Os ministros ressaltam que essas ações provocativas e inaceitáveis constituem uma flagrante violação do direito internacional, das resoluções pertinentes das Nações Unidas e do status quo histórico e jurídico dos locais sagrados em Jerusalém Oriental ocupada.
Os ministros também condenam as contínuas e sistemáticas violações e medidas adotadas por Israel, a potência ocupante, com o objetivo de alterar o caráter histórico, jurídico e demográfico de Jerusalém Oriental ocupada e de comprometer a santidade e o status de seus locais sagrados islâmicos e cristãos.
Eles reafirmam sua rejeição categórica a quaisquer tentativas de alterar o status quo histórico e jurídico de Jerusalém e de seus locais sagrados islâmicos e cristãos, e enfatizam a necessidade de preservá-lo, reconhecendo ao mesmo tempo o papel especial da histórica custódia hachemita nesse contexto.
Os ministros reiteram que toda a área da Mesquita de Al Aqsa/Al Haram Al Sharif, que abrange 144 dunams, é um local de culto exclusivamente muçulmano, e que o Departamento de Awqaf de Jerusalém e Assuntos da Mesquita de Al Aqsa, vinculado ao Ministério jordaniano de Awqaf e Assuntos Islâmicos, é a única entidade legal com jurisdição exclusiva para administrar os assuntos da abençoada Mesquita de Al Aqsa/Al Haram Al Sharif e regular o acesso ao local.
Os ministros das Relações Exteriores responsabilizam as autoridades israelenses por interromper essas ações de escalada e alertam que as repetidas violações israelenses agravam as tensões, alimentam a instabilidade e o extremismo, enfraquecem os esforços internacionais para alcançar a paz e constituem uma clara violação das obrigações de Israel sob o direito internacional.

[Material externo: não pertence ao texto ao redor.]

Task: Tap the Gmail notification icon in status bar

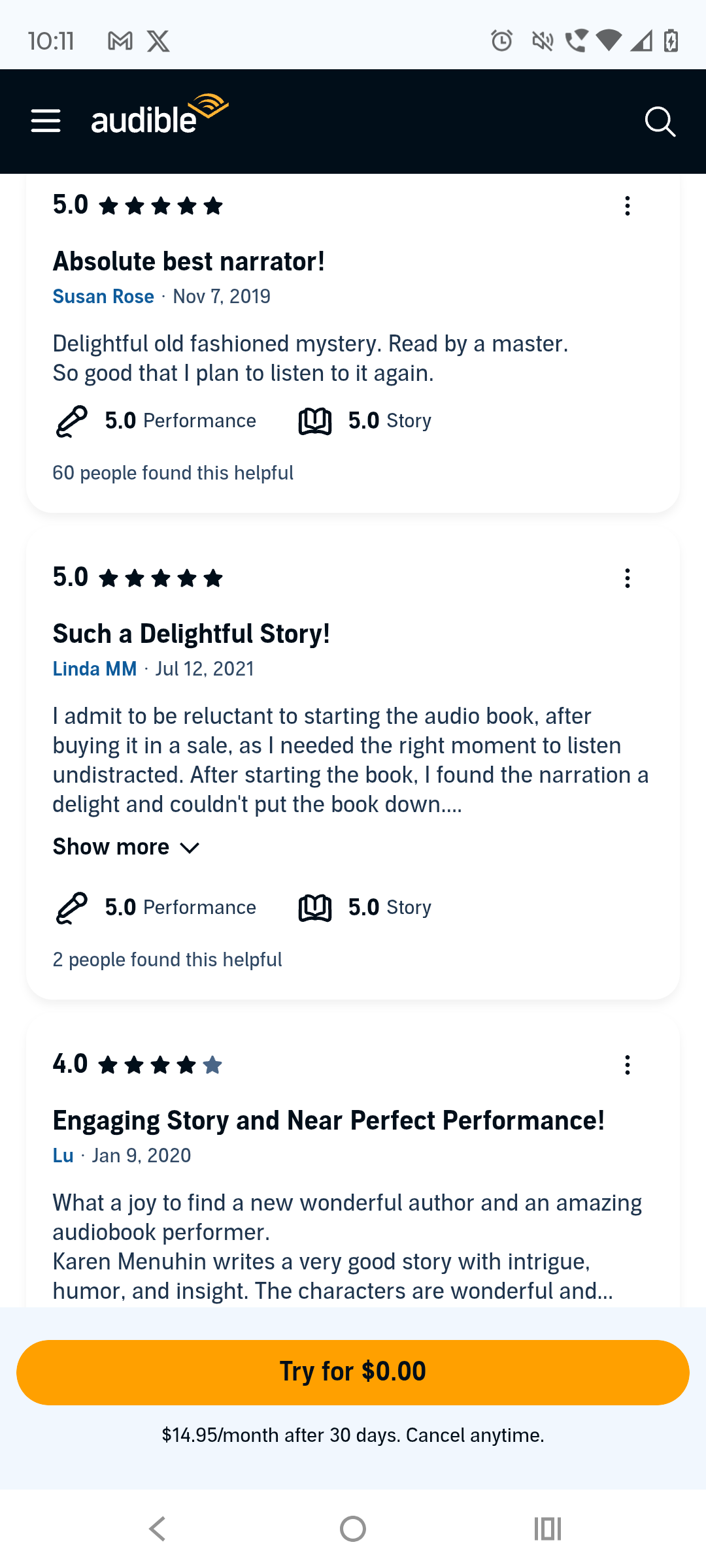Action: click(120, 41)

Eles pedem a cessação imediata de todas essas práticas israelenses ilegais e provocativas e reafirmam a necessidade de respeitar integralmente o status quo histórico e jurídico da Mesquita de Al Aqsa/Al Haram Al Sharif.
Os ministros reafirmam sua solidariedade inabalável ao povo palestino e seu firme apoio à concretização de seus direitos nacionais legítimos e inalienáveis, sobretudo o direito à autodeterminação e ao estabelecimento de um Estado palestino independente e soberano nas fronteiras de 1967, com Jerusalém Oriental como sua capital.
Eles também reiteram seu apoio a todos os esforços destinados a pôr fim à ocupação israelense e a alcançar uma paz justa, duradoura e abrangente baseada na solução de dois Estados, em conformidade com o direito internacional, as resoluções pertinentes das Nações Unidas e a Iniciativa de Paz Árabe.